The weakest area — error handling at 67% — is a known issue. The model says Photoshop isn’t running (correct) but still sends a focus action (wrong). Function calling with typed parameters would fix this: the model calls tile_window() with a validated window reference, and we reject impossible actions before execution.
What matters most
The dual-model pattern is tempting: fire a fast model (Groq, 500ms) for a spoken ack while a smarter model (Grok, 1.2s) generates the actual actions. By the time the ack finishes playing, the smart response is ready.
And Stage Manager awareness. We figured out how to detect stages, classify windows, and programmatically create new stages by simulating drag events. No other window manager does this. “Put Chrome and iTerm in a new stage” would just work.

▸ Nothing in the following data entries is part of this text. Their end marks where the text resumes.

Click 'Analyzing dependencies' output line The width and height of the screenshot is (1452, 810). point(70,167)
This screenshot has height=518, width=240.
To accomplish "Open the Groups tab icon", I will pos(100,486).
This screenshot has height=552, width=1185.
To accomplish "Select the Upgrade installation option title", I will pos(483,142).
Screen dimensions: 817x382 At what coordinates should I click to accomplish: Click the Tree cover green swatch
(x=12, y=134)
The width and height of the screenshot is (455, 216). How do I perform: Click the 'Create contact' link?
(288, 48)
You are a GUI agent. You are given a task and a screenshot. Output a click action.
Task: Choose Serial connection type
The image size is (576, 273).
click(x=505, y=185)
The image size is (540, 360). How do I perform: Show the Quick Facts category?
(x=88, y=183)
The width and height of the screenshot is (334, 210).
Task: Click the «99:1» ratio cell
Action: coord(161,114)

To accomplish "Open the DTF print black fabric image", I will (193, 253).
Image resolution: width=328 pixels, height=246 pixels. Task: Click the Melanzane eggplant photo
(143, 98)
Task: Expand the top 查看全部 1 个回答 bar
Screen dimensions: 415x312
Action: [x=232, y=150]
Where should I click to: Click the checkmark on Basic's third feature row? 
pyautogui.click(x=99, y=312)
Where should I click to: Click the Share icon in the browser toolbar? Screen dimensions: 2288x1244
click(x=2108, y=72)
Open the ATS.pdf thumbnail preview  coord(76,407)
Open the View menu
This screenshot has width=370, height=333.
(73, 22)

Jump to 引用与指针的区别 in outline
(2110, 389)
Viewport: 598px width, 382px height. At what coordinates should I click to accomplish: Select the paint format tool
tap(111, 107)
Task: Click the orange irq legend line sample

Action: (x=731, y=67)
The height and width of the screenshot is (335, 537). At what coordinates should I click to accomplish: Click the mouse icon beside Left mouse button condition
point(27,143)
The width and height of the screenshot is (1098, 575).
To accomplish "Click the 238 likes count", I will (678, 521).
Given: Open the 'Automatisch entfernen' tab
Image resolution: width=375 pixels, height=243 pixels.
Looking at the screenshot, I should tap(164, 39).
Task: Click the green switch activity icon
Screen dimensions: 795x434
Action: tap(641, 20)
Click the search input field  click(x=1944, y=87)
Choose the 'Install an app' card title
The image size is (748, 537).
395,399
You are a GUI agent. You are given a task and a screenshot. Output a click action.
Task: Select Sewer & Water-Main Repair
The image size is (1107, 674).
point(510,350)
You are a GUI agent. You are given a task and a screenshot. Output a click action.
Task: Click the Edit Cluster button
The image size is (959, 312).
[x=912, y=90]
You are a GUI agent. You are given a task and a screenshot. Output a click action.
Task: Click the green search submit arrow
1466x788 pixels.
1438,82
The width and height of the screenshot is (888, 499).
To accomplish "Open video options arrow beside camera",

But honestly, the thing that matters most is the prompt. Every improvement to the system prompt has a bigger impact than any architectural change. When we added the rule “if spoken says you’ll do something, actions must include it,” empty-actions bugs nearly vanished. When we added concrete JSON examples for each scenario type, accuracy jumped across the board.
The code is fast enough. The architecture is right. Now it’s about making the AI genuinely helpful.
Lattices is open source. The hands-off mode code lives in bin/handsoff-worker.ts (the worker), lib/infer.ts (the inference wrapper), and docs/prompts/hands-off-system.md (the system prompt). The test suite is at test/handsoff-tests.ts.